* **EXERCISE MATERIALS**:

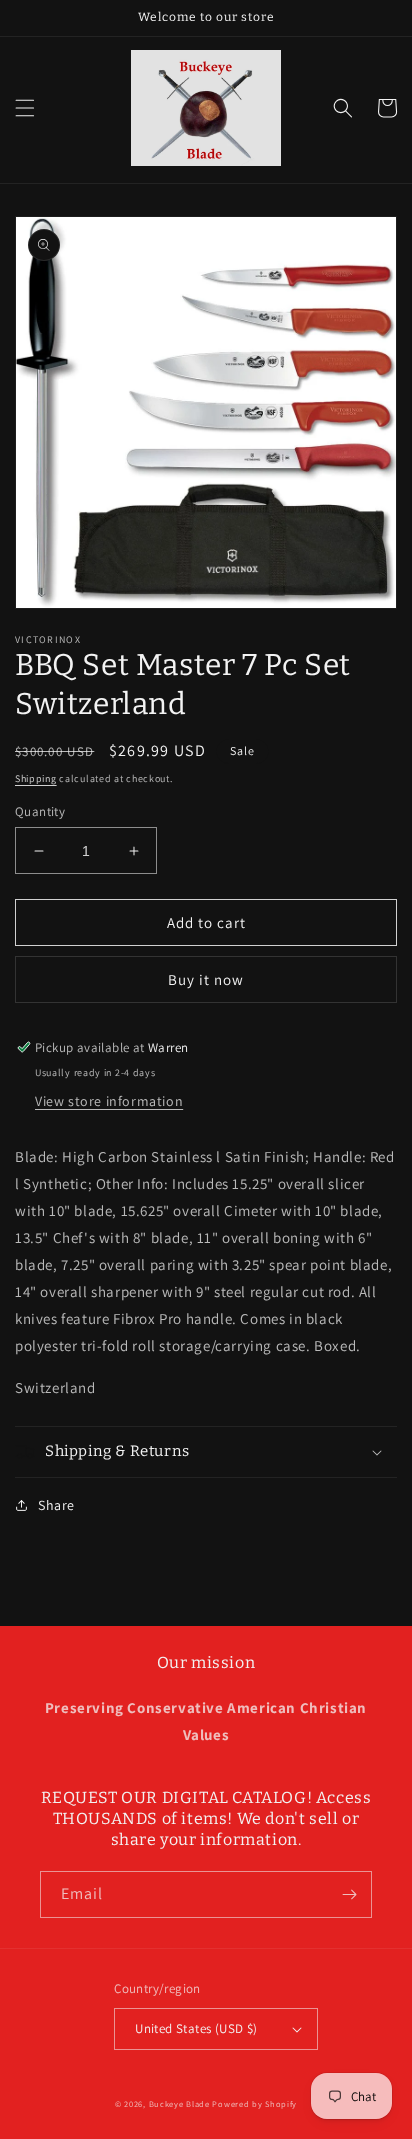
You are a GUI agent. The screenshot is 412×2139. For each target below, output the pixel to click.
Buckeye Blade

...

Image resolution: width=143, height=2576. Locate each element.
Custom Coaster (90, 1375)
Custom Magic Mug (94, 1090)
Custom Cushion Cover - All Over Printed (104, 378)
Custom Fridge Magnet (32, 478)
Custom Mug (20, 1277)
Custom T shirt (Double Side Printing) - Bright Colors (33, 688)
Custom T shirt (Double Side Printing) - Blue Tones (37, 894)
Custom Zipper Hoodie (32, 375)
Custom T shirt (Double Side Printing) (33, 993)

* * *

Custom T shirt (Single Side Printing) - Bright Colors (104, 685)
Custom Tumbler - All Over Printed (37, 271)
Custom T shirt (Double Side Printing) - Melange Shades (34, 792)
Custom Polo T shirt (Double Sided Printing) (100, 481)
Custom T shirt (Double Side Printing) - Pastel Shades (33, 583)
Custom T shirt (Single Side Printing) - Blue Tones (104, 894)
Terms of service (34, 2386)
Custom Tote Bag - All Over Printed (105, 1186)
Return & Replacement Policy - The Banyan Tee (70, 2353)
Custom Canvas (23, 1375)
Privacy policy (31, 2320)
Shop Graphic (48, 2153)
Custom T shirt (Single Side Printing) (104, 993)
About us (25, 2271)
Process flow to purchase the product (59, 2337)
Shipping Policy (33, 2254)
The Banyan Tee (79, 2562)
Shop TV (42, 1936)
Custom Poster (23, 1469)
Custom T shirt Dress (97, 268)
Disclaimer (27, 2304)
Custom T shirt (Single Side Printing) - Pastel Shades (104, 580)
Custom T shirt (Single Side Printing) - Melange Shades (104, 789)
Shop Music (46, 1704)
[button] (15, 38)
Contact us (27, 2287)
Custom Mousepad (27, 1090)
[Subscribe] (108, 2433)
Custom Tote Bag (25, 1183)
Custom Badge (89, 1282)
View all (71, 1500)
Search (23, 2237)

* **INSTRUCTIONS TO FOLLOW**: In the data above, which lines lie between the line with "Custom T shirt (Single Side Printing) - Blue" and the line with "About us (25, 2271)", inclusive? Print those lines exactly and nothing else.

* **PROBLEM SOLUTION**:
Custom T shirt (Single Side Printing) - Blue Tones (104, 894)
Terms of service (34, 2386)
Custom Tote Bag - All Over Printed (105, 1186)
Return & Replacement Policy - The Banyan Tee (70, 2353)
Custom Canvas (23, 1375)
Privacy policy (31, 2320)
Shop Graphic (48, 2153)
Custom T shirt (Single Side Printing) (104, 993)
About us (25, 2271)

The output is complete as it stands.